There is no little irony in the juxtaposition of Representative Anthony Weiner’s picture and photos of former senator and former presidential candidate John Edwards on several political sites yesterday. Edwards has been indicted for conspiracy, illegal campaign contributions, and the ubiquitous charge of making false statements. It is the threat of the false statements charge that has the power to reduce Weiner, one of the brashest, most direct members of the House, to conceding that he cannot say “with certitude” that a lewd picture purportedly tweeted to another Twitter user is not a picture of him.

This is one of the stories you cannot avoid if you spend any time at all in the political blogosphere. So many Twitter users and bloggers have been conducting their own investigations into the ease with which practically any savvy internet user could post a picture to someone else’s yfrog account that yfrog suspended its users ability to use email to upload pictures.  Independent cell phone photo experts have examined the metadata accompanying the lewd picture and determined that it was not taken by a Blackberry, the brand of phone Congressman Weiner has used for all of the other photos he has transmitted via his Twitter account.
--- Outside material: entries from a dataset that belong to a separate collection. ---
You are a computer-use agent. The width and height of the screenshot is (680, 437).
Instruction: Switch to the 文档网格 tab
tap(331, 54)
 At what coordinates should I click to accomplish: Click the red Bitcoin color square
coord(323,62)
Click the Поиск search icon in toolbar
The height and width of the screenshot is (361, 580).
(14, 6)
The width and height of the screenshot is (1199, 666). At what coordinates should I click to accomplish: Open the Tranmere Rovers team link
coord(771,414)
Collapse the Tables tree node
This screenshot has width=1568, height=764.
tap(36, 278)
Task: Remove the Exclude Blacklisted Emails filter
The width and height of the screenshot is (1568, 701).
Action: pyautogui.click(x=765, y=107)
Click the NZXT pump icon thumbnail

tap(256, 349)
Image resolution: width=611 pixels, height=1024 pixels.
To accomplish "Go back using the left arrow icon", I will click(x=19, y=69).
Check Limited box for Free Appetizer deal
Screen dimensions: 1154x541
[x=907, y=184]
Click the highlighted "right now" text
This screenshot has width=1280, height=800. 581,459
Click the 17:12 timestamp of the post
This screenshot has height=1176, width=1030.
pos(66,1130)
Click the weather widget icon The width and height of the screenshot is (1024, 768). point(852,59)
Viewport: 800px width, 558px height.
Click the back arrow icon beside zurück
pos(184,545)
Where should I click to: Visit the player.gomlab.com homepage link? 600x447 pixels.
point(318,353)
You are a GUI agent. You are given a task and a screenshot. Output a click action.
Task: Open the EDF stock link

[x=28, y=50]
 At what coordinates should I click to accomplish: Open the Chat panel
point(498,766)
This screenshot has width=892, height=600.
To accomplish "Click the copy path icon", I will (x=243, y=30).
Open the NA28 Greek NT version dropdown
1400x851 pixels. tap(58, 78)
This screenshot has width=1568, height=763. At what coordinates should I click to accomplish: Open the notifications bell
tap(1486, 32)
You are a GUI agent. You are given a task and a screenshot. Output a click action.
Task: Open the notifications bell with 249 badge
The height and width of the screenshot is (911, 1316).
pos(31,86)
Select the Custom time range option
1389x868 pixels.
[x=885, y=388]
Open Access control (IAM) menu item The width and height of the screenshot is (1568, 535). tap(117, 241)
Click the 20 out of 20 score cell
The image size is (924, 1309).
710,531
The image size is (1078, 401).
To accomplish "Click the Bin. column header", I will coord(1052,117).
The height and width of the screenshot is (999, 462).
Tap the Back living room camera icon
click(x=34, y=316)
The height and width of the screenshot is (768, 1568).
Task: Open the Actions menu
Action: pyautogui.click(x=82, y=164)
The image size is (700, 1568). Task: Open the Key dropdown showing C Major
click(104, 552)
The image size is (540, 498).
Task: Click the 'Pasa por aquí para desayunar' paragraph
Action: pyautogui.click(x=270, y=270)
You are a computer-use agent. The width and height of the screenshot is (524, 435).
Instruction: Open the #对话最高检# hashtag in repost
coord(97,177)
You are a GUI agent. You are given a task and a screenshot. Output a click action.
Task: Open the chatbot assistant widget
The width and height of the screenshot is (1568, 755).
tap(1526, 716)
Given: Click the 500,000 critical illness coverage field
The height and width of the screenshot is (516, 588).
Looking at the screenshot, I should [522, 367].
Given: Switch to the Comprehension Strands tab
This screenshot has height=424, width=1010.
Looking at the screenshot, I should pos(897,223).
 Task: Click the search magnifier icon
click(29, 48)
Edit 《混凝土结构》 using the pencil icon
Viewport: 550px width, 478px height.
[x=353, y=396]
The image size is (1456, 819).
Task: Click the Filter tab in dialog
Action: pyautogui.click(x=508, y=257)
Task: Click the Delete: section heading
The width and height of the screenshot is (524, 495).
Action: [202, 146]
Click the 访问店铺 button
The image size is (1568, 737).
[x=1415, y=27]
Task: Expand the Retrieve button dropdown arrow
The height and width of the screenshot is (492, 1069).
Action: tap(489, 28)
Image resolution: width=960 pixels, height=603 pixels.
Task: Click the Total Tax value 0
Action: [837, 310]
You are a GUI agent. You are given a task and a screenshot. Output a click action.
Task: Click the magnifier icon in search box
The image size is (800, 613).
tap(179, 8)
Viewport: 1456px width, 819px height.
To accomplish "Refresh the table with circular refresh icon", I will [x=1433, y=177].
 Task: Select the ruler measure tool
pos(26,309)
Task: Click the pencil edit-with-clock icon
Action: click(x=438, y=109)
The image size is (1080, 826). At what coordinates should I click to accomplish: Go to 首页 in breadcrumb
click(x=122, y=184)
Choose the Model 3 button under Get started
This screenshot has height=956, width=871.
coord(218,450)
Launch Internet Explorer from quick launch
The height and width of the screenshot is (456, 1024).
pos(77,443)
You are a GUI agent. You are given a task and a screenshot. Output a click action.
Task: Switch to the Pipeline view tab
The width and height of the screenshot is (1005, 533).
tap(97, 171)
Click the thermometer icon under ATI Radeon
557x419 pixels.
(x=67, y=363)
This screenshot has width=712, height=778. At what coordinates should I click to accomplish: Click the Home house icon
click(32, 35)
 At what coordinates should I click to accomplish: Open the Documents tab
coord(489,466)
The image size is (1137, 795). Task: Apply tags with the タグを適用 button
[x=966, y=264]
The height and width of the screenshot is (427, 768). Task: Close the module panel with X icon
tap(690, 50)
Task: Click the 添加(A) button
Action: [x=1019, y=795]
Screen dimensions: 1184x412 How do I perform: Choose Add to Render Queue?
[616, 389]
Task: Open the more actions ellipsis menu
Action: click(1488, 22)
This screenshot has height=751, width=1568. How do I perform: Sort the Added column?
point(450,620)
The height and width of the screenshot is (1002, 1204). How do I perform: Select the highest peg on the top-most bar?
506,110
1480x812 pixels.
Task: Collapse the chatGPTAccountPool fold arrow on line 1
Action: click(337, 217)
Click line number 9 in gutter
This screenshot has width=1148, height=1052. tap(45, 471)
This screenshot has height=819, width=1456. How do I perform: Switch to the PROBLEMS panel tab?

Internet bounty hunters have dissected entire Twitter timelines on a tweet by tweet basis to track down clues about the real life identities of @goatsred and @patriotusa76, hauling in mug shots of one of them and interviewing the other via—what else?—the internet.

Meanwhile, the cable news network shows, who will blame their lack of staff or lack of budget—everything but a lack of journalistic integrity—for the lack of information in their broadcasts have all clamored to interview the disreputable Andrew Brietbart, owner of the very same Big Government website that is notorious for repeatedly publishing manipulated videos, often obtained from dubious sources, as if his websites are legitimate sources of verifiable news. The first thing I did when hearing Brietbart was involved was type www.Quantcast.com into the address bar of my browser to see what kind of traffic he’s had lately. Sure enough, the Quantcast estimates for BigGovernment.com show a steady decline in traffic the past few months. It looks like Breitbart’s lack of TV facetime since the Shirley Sherrod case has hurt him more than he is willing to admit.  

Many members of the public are willing to conclude, after hearing the kind of vague answers Weiner has been giving the last few days, that his inability to provide direct yes or no answers to questions about his internet activities are a sure sign of guilt. But in a modern world, the applicable corollary is not “the truth will set you free” (see Arnold Schwarzeneggar), but rather “legally defensible statements keep you from serving time” (see John Edwards). Right now, the worst case scenario for the situation Rep. Weiner finds himself in would reveal that Weiner did indeed intend to send a picture to Gennette Cordova, and the person in the picture is him. An embarrassing situation to be sure, but it would be one between adults that breaks no laws, the kind of thing that happens all the time in the tweet of the night.